■ **Record set**
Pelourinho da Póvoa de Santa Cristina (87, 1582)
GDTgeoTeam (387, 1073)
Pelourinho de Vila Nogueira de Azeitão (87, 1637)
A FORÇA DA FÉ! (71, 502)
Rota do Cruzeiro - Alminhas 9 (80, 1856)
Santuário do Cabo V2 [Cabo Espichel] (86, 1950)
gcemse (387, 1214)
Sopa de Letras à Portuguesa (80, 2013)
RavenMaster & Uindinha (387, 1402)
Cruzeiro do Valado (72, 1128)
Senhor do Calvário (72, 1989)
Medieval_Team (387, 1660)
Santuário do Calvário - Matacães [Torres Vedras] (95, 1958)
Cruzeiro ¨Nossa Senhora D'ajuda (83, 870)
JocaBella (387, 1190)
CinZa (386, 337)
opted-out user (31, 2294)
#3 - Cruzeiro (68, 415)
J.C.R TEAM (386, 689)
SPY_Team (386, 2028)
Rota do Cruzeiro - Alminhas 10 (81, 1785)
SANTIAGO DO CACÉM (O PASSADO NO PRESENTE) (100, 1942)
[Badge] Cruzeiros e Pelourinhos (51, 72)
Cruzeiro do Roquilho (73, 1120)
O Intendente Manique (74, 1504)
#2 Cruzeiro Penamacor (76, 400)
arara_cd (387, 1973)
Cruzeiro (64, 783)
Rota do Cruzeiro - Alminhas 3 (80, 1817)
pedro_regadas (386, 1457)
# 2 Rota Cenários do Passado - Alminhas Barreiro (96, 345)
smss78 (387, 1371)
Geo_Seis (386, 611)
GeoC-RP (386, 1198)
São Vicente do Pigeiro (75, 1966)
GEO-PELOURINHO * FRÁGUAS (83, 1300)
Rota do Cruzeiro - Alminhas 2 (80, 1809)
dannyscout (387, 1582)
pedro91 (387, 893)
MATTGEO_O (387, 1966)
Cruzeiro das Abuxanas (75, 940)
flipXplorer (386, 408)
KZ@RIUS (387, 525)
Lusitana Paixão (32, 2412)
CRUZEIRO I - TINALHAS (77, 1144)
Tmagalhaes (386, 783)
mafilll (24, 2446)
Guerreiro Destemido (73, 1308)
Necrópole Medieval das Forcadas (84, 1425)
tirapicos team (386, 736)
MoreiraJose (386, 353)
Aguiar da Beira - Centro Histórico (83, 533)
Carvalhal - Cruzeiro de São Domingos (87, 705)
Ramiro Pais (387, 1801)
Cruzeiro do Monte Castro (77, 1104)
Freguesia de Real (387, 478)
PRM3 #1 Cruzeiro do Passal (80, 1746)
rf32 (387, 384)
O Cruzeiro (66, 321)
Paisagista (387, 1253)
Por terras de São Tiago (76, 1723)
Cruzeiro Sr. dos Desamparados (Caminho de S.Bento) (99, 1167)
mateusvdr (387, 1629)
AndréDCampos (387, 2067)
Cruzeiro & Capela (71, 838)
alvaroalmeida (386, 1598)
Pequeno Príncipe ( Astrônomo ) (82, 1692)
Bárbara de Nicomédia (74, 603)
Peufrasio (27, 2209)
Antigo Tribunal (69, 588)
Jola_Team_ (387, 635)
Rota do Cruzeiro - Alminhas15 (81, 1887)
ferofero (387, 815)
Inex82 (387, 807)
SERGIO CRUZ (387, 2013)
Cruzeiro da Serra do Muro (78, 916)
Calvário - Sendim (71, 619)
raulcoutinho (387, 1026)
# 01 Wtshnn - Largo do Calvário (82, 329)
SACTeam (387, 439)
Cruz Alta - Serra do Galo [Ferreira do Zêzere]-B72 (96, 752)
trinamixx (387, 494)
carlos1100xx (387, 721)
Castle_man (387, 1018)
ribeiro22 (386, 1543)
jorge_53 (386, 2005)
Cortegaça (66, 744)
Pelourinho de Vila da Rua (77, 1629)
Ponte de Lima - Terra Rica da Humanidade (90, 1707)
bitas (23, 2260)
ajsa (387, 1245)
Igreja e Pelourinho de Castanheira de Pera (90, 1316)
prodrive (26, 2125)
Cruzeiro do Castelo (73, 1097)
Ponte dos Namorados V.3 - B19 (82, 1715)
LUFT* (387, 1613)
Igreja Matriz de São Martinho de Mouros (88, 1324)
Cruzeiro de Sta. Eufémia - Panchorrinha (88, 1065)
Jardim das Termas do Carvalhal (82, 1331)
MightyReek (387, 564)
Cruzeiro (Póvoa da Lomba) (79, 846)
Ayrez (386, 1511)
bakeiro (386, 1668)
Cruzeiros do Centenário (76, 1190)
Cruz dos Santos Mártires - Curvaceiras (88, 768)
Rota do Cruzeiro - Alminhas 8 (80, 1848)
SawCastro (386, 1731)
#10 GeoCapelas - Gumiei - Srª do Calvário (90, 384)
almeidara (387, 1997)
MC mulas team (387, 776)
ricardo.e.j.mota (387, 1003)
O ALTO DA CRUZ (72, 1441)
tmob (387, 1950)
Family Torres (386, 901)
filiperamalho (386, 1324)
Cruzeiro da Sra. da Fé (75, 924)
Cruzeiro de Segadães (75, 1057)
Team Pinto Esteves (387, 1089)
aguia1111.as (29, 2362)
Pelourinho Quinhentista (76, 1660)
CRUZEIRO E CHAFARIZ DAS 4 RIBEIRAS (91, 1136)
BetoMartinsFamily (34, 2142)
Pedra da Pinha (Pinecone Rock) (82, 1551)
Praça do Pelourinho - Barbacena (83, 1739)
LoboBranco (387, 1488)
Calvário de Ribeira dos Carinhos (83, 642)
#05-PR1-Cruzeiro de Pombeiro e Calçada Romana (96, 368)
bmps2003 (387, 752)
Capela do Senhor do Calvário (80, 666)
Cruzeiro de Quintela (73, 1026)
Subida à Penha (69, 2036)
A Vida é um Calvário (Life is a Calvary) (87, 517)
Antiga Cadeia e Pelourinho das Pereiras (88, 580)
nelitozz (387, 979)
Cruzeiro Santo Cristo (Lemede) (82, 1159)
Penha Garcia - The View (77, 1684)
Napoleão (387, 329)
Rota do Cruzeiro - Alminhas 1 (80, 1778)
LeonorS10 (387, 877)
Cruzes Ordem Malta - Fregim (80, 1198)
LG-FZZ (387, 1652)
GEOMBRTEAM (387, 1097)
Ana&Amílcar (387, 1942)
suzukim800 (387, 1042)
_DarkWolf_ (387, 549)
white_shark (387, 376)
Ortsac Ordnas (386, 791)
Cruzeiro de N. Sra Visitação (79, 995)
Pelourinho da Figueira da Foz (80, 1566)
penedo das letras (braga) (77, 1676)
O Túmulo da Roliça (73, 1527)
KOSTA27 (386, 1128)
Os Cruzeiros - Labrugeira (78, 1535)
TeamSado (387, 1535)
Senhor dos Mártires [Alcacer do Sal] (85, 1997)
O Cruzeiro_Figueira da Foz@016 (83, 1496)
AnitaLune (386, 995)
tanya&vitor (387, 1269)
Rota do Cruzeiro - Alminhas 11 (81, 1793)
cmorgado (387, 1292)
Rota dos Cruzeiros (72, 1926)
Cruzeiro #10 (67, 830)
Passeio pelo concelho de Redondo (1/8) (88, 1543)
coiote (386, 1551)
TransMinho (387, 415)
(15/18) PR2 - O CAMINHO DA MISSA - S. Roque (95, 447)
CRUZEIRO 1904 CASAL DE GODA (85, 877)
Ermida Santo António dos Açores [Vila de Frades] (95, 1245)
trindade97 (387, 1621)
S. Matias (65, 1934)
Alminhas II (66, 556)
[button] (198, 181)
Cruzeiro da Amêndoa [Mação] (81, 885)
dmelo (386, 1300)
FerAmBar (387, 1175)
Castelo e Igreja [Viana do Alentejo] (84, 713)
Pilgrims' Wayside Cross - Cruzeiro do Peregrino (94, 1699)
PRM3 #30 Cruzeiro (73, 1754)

■ **What to produce**
The material must be reproduced word for word.

■ **Task solution**
Pelourinho da Póvoa de Santa Cristina (87, 1582)
GDTgeoTeam (387, 1073)
Pelourinho de Vila Nogueira de Azeitão (87, 1637)
A FORÇA DA FÉ! (71, 502)
Rota do Cruzeiro - Alminhas 9 (80, 1856)
Santuário do Cabo V2 [Cabo Espichel] (86, 1950)
gcemse (387, 1214)
Sopa de Letras à Portuguesa (80, 2013)
RavenMaster & Uindinha (387, 1402)
Cruzeiro do Valado (72, 1128)
Senhor do Calvário (72, 1989)
Medieval_Team (387, 1660)
Santuário do Calvário - Matacães [Torres Vedras] (95, 1958)
Cruzeiro ¨Nossa Senhora D'ajuda (83, 870)
JocaBella (387, 1190)
CinZa (386, 337)
opted-out user (31, 2294)
#3 - Cruzeiro (68, 415)
J.C.R TEAM (386, 689)
SPY_Team (386, 2028)
Rota do Cruzeiro - Alminhas 10 (81, 1785)
SANTIAGO DO CACÉM (O PASSADO NO PRESENTE) (100, 1942)
[Badge] Cruzeiros e Pelourinhos (51, 72)
Cruzeiro do Roquilho (73, 1120)
O Intendente Manique (74, 1504)
#2 Cruzeiro Penamacor (76, 400)
arara_cd (387, 1973)
Cruzeiro (64, 783)
Rota do Cruzeiro - Alminhas 3 (80, 1817)
pedro_regadas (386, 1457)
# 2 Rota Cenários do Passado - Alminhas Barreiro (96, 345)
smss78 (387, 1371)
Geo_Seis (386, 611)
GeoC-RP (386, 1198)
São Vicente do Pigeiro (75, 1966)
GEO-PELOURINHO * FRÁGUAS (83, 1300)
Rota do Cruzeiro - Alminhas 2 (80, 1809)
dannyscout (387, 1582)
pedro91 (387, 893)
MATTGEO_O (387, 1966)
Cruzeiro das Abuxanas (75, 940)
flipXplorer (386, 408)
KZ@RIUS (387, 525)
Lusitana Paixão (32, 2412)
CRUZEIRO I - TINALHAS (77, 1144)
Tmagalhaes (386, 783)
mafilll (24, 2446)
Guerreiro Destemido (73, 1308)
Necrópole Medieval das Forcadas (84, 1425)
tirapicos team (386, 736)
MoreiraJose (386, 353)
Aguiar da Beira - Centro Histórico (83, 533)
Carvalhal - Cruzeiro de São Domingos (87, 705)
Ramiro Pais (387, 1801)
Cruzeiro do Monte Castro (77, 1104)
Freguesia de Real (387, 478)
PRM3 #1 Cruzeiro do Passal (80, 1746)
rf32 (387, 384)
O Cruzeiro (66, 321)
Paisagista (387, 1253)
Por terras de São Tiago (76, 1723)
Cruzeiro Sr. dos Desamparados (Caminho de S.Bento) (99, 1167)
mateusvdr (387, 1629)
AndréDCampos (387, 2067)
Cruzeiro & Capela (71, 838)
alvaroalmeida (386, 1598)
Pequeno Príncipe ( Astrônomo ) (82, 1692)
Bárbara de Nicomédia (74, 603)
Peufrasio (27, 2209)
Antigo Tribunal (69, 588)
Jola_Team_ (387, 635)
Rota do Cruzeiro - Alminhas15 (81, 1887)
ferofero (387, 815)
Inex82 (387, 807)
SERGIO CRUZ (387, 2013)
Cruzeiro da Serra do Muro (78, 916)
Calvário - Sendim (71, 619)
raulcoutinho (387, 1026)
# 01 Wtshnn - Largo do Calvário (82, 329)
SACTeam (387, 439)
Cruz Alta - Serra do Galo [Ferreira do Zêzere]-B72 (96, 752)
trinamixx (387, 494)
carlos1100xx (387, 721)
Castle_man (387, 1018)
ribeiro22 (386, 1543)
jorge_53 (386, 2005)
Cortegaça (66, 744)
Pelourinho de Vila da Rua (77, 1629)
Ponte de Lima - Terra Rica da Humanidade (90, 1707)
bitas (23, 2260)
ajsa (387, 1245)
Igreja e Pelourinho de Castanheira de Pera (90, 1316)
prodrive (26, 2125)
Cruzeiro do Castelo (73, 1097)
Ponte dos Namorados V.3 - B19 (82, 1715)
LUFT* (387, 1613)
Igreja Matriz de São Martinho de Mouros (88, 1324)
Cruzeiro de Sta. Eufémia - Panchorrinha (88, 1065)
Jardim das Termas do Carvalhal (82, 1331)
MightyReek (387, 564)
Cruzeiro (Póvoa da Lomba) (79, 846)
Ayrez (386, 1511)
bakeiro (386, 1668)
Cruzeiros do Centenário (76, 1190)
Cruz dos Santos Mártires - Curvaceiras (88, 768)
Rota do Cruzeiro - Alminhas 8 (80, 1848)
SawCastro (386, 1731)
#10 GeoCapelas - Gumiei - Srª do Calvário (90, 384)
almeidara (387, 1997)
MC mulas team (387, 776)
ricardo.e.j.mota (387, 1003)
O ALTO DA CRUZ (72, 1441)
tmob (387, 1950)
Family Torres (386, 901)
filiperamalho (386, 1324)
Cruzeiro da Sra. da Fé (75, 924)
Cruzeiro de Segadães (75, 1057)
Team Pinto Esteves (387, 1089)
aguia1111.as (29, 2362)
Pelourinho Quinhentista (76, 1660)
CRUZEIRO E CHAFARIZ DAS 4 RIBEIRAS (91, 1136)
BetoMartinsFamily (34, 2142)
Pedra da Pinha (Pinecone Rock) (82, 1551)
Praça do Pelourinho - Barbacena (83, 1739)
LoboBranco (387, 1488)
Calvário de Ribeira dos Carinhos (83, 642)
#05-PR1-Cruzeiro de Pombeiro e Calçada Romana (96, 368)
bmps2003 (387, 752)
Capela do Senhor do Calvário (80, 666)
Cruzeiro de Quintela (73, 1026)
Subida à Penha (69, 2036)
A Vida é um Calvário (Life is a Calvary) (87, 517)
Antiga Cadeia e Pelourinho das Pereiras (88, 580)
nelitozz (387, 979)
Cruzeiro Santo Cristo (Lemede) (82, 1159)
Penha Garcia - The View (77, 1684)
Napoleão (387, 329)
Rota do Cruzeiro - Alminhas 1 (80, 1778)
LeonorS10 (387, 877)
Cruzes Ordem Malta - Fregim (80, 1198)
LG-FZZ (387, 1652)
GEOMBRTEAM (387, 1097)
Ana&Amílcar (387, 1942)
suzukim800 (387, 1042)
_DarkWolf_ (387, 549)
white_shark (387, 376)
Ortsac Ordnas (386, 791)
Cruzeiro de N. Sra Visitação (79, 995)
Pelourinho da Figueira da Foz (80, 1566)
penedo das letras (braga) (77, 1676)
O Túmulo da Roliça (73, 1527)
KOSTA27 (386, 1128)
Os Cruzeiros - Labrugeira (78, 1535)
TeamSado (387, 1535)
Senhor dos Mártires [Alcacer do Sal] (85, 1997)
O Cruzeiro_Figueira da Foz@016 (83, 1496)
AnitaLune (386, 995)
tanya&vitor (387, 1269)
Rota do Cruzeiro - Alminhas 11 (81, 1793)
cmorgado (387, 1292)
Rota dos Cruzeiros (72, 1926)
Cruzeiro #10 (67, 830)
Passeio pelo concelho de Redondo (1/8) (88, 1543)
coiote (386, 1551)
TransMinho (387, 415)
(15/18) PR2 - O CAMINHO DA MISSA - S. Roque (95, 447)
CRUZEIRO 1904 CASAL DE GODA (85, 877)
Ermida Santo António dos Açores [Vila de Frades] (95, 1245)
trindade97 (387, 1621)
S. Matias (65, 1934)
Alminhas II (66, 556)
[button] (198, 181)
Cruzeiro da Amêndoa [Mação] (81, 885)
dmelo (386, 1300)
FerAmBar (387, 1175)
Castelo e Igreja [Viana do Alentejo] (84, 713)
Pilgrims' Wayside Cross - Cruzeiro do Peregrino (94, 1699)
PRM3 #30 Cruzeiro (73, 1754)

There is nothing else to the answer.